The three major manufacturers of temporomandibular joint (TMJ) implants in the US must perform new postmarket surveillance studies to address safety and device longevity concerns by the Food and Drug Administration (FDA).
The regulator has given firms TMJ Solutions, TMJ Medical and Biomet Microfixation 30 days each to submit study plans for approval prior to beginning their respective postmarket surveillances.
The FDA’s order follows an analysis the agency conducted of TMJ implant adverse event reports made between April 30, 2004 and August 17, 2010; although TMJ implant devices should have at least five-year life spans according to premarket testing, FDA investigators found that a “substantial number” of patients had their implants replaced within three years or less due to extreme pain.
Specific issues TMJ implant manufacturers must target through their postmarket surveillance studies include the length of time between a device’s initial implant and its removal; links between particular patient diagnoses and implant life span; and the life spans of replacement implants.

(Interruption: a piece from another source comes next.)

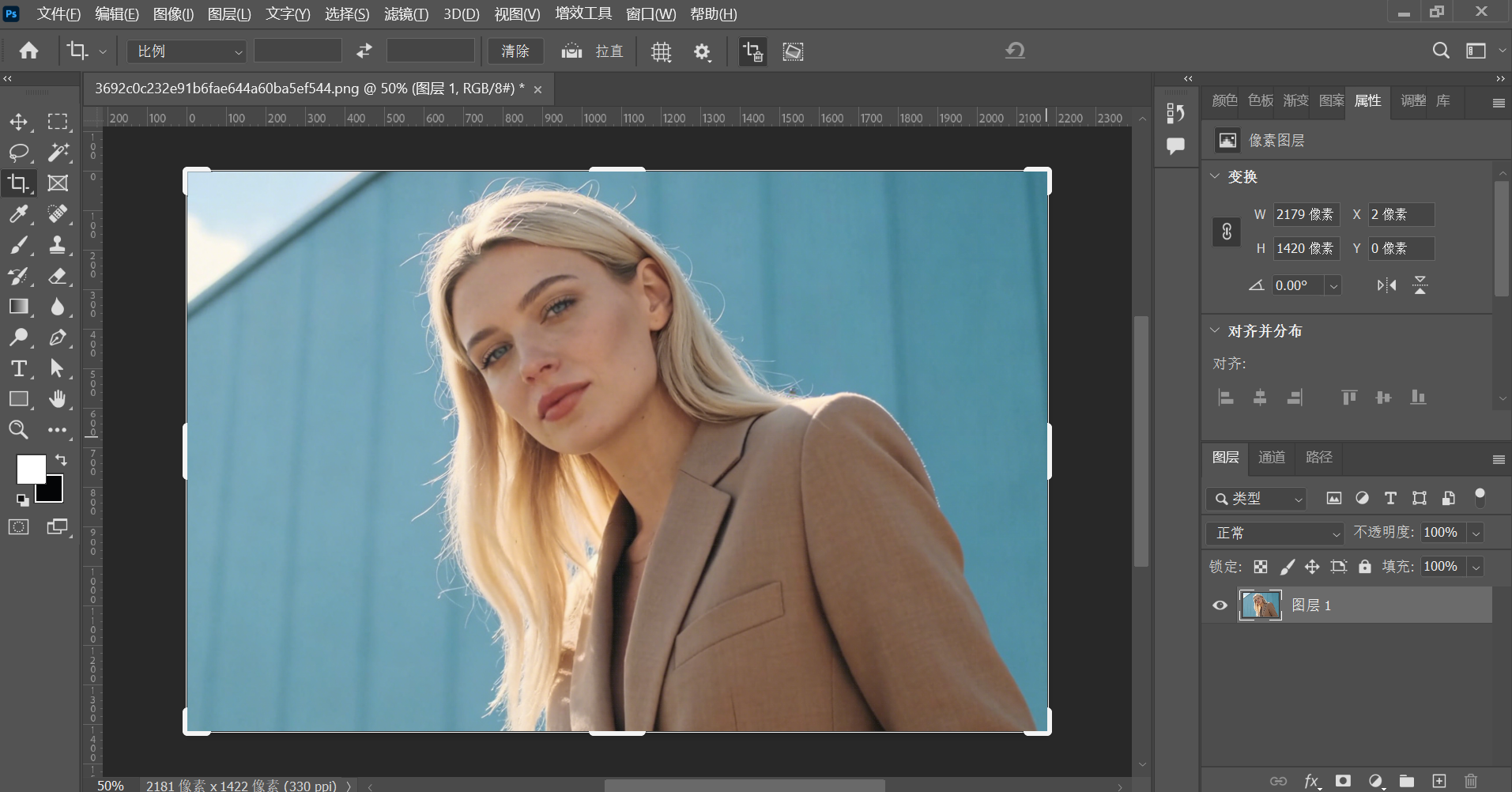Hide the 图层 1 layer visibility
The width and height of the screenshot is (1512, 792).
click(x=1220, y=605)
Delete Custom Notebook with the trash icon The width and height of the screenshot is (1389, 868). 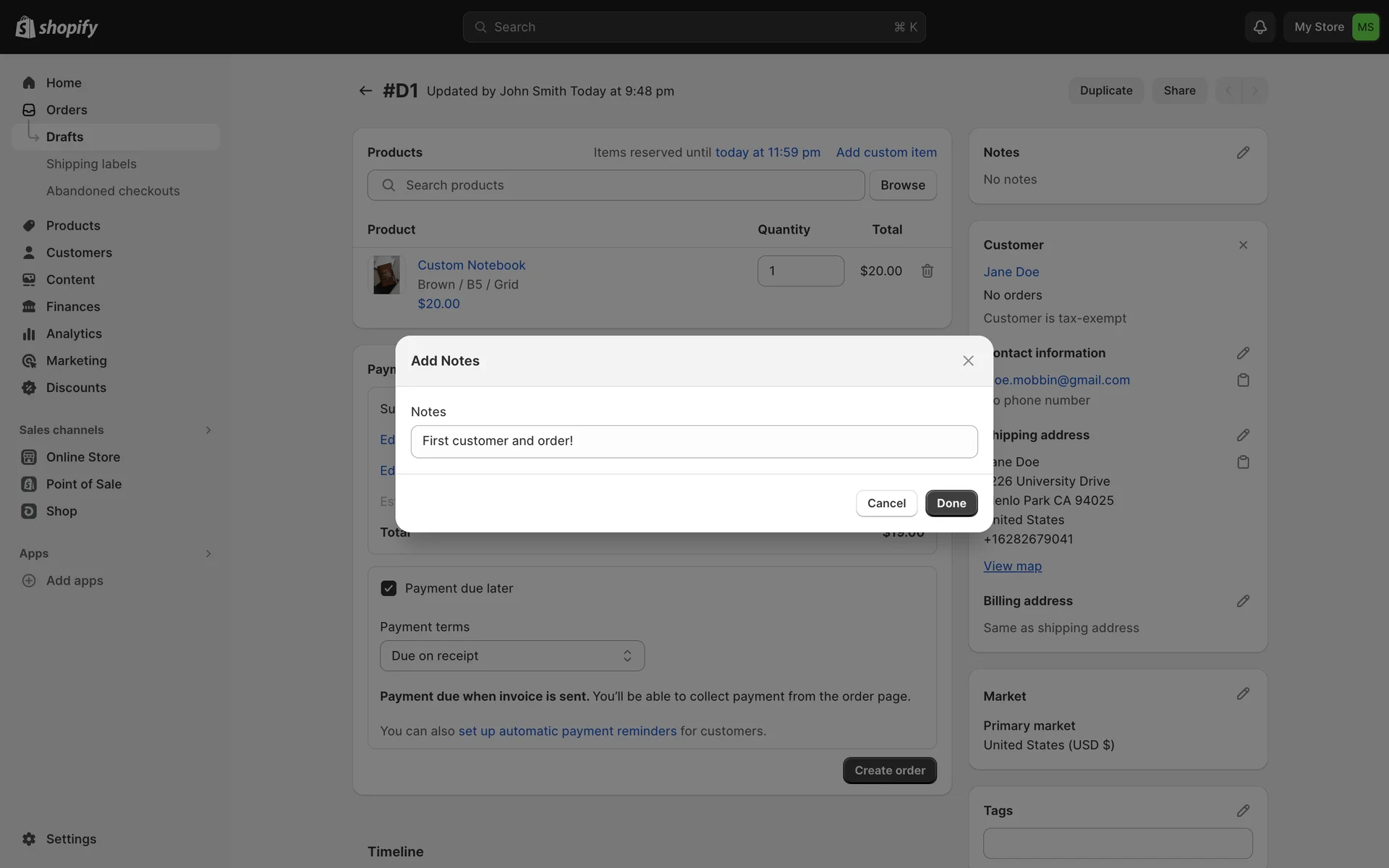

Manufacturers must also examine the reasons for implant removals and replacements; any associative factors between patient demographic and clinical data and rates of device removal; and assessments of implant devices that have been removed.
As of now, the FDA has not recommended any changes to the use of these devices, but manufacturers should nonetheless prepare for potential changes. The agency notes in its press release that TMJ implant manufacturers had already conducted postmarket surveillance on their devices during their initial approval processes, but those study results did not properly cover removal and replacement issues.
Possible moves the FDA is considering following the new postmarket surveillance of TMJ implants include labeling changes, new preclinical and clinical testing requirements and “other regulatory actions.”